Upon examination, your clinician might note the presence of white plaque like lesion(s) mainly on the lateral borders of the tongue although your clinician might observe it in other locations such as the ventral or the dorsal surface of tongue and even in the buccal mucosa. Sometimes, your clinician might note the presence of the lesions in the gingival too. Your surgeon might note that the lesion appears hairy with folds or projections although sometimes the lesions might appear to be smooth and flat. He might note that there is no erythema or edema in the tissue adjacent to the lesion.
If your clinician tries to scrape out the lesion, he might note that the lesion cannot be detached easily and only the topmost layer of the lesion could be removed.
Tests: In most cases, your clinician will identify the diagnosis to be “oral hairy leukoplakia” based on history, signs and symptoms, and on the observations of clinical examination. Based on necessity, your clinician might opt to undertake a biopsy and histological studies to help confirm the diagnosis and to differentiate the condition from other conditions that have a similar appearance. Your clinician will definitely opt for a biopsy if the lesions are ulcerated or have an appearance that is suggestive of cancer.
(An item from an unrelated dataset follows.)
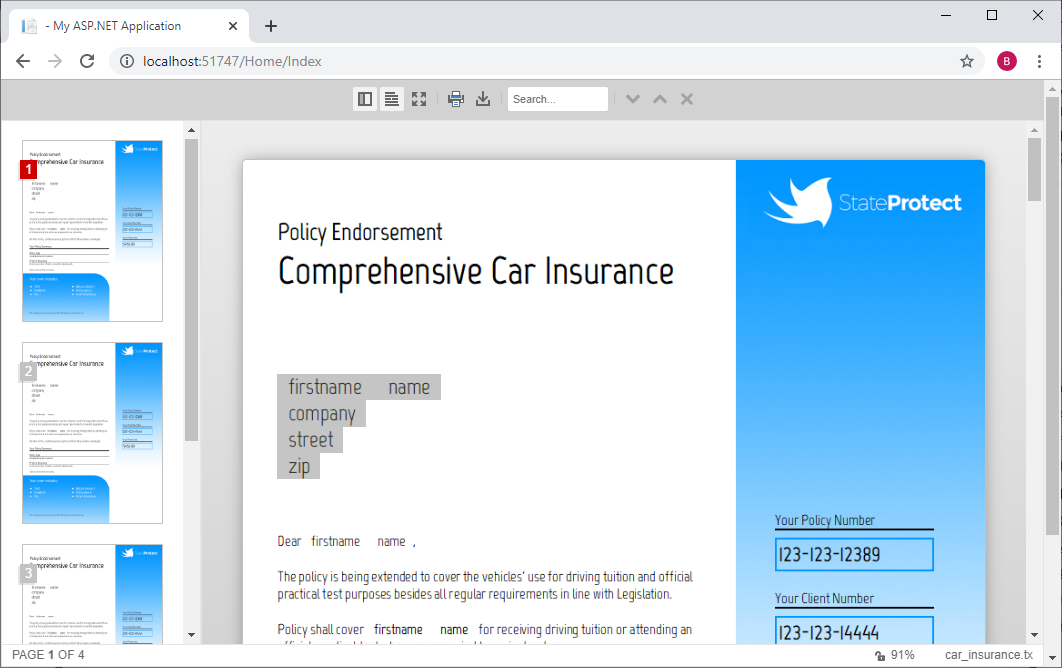Open the site information icon in address bar
Image resolution: width=1062 pixels, height=668 pixels.
126,61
Apart from findings suggestive of hairy leukoplakia through histological studies, your clinician might also opt to check for the presence of Epstein-Barr virus (EBV) within the lesion’s epithelial cells to help confirm the diagnosis of oral hairy leukoplakia.
Based on history, signs and symptoms, results from tests and histological tests, your clinician will arrive at a diagnosis of oral hairy leukoplakia.
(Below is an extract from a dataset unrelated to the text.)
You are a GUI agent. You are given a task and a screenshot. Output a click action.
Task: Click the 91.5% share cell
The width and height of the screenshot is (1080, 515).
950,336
Example: Your surgeon reviews a 35-year-old female patient with complaints of white patches on the tongue that have been occurring periodically for many months now. She complains that she has been noticing these patches occurring and resolving spontaneously and she had no discomfort from them although they would appear to be quite unsightly. She also says that the lesions are now becoming slightly painful but she doesn’t have any other signs and symptoms such as altered taste. The patient is under medication as she had a kidney transplant a few years back. She has no history of alcohol use but used to smoke two cigarette packs a day prior to undergoing the kidney transplant.
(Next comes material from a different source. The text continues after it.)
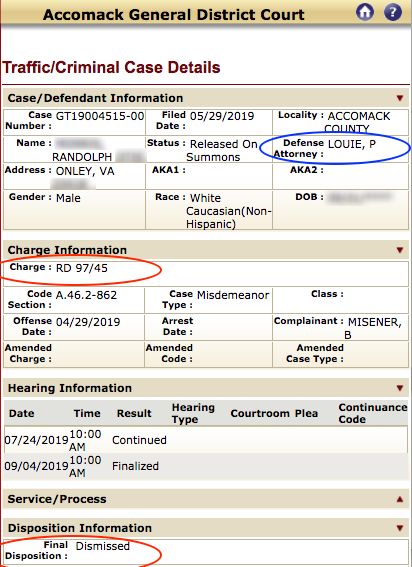Expand Service/Process section arrow
This screenshot has width=412, height=567.
[x=400, y=499]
Upon examination, your clinician notes the presence of two lesions on the lateral border of the tongue. The lesions have a folded appearance with one of the lesions bearing a slightly ulcerated surface while your clinician notes that the surrounding tissue appears to be normal. Based on clinical appearance, your clinician suspects a diagnosis of oral hairy leukoplakia. Since one of the lesions had an ulcerated appearance, your surgeon opts to perform a biopsy and sends the sample for histological studies.
Based on history, signs and symptoms, observations of clinical examination and histological studies, your clinician arrives at the diagnosis of oral hairy leukoplakia.
What to report: You report the biopsy that your clinician performed with 41105 (Biopsy of tongue; posterior one-third). You report the diagnosis of hairy leukoplakia with K13.3. Since the patient has had a history of tobacco use in the past, you will need to report this with an additional code using Z87.891.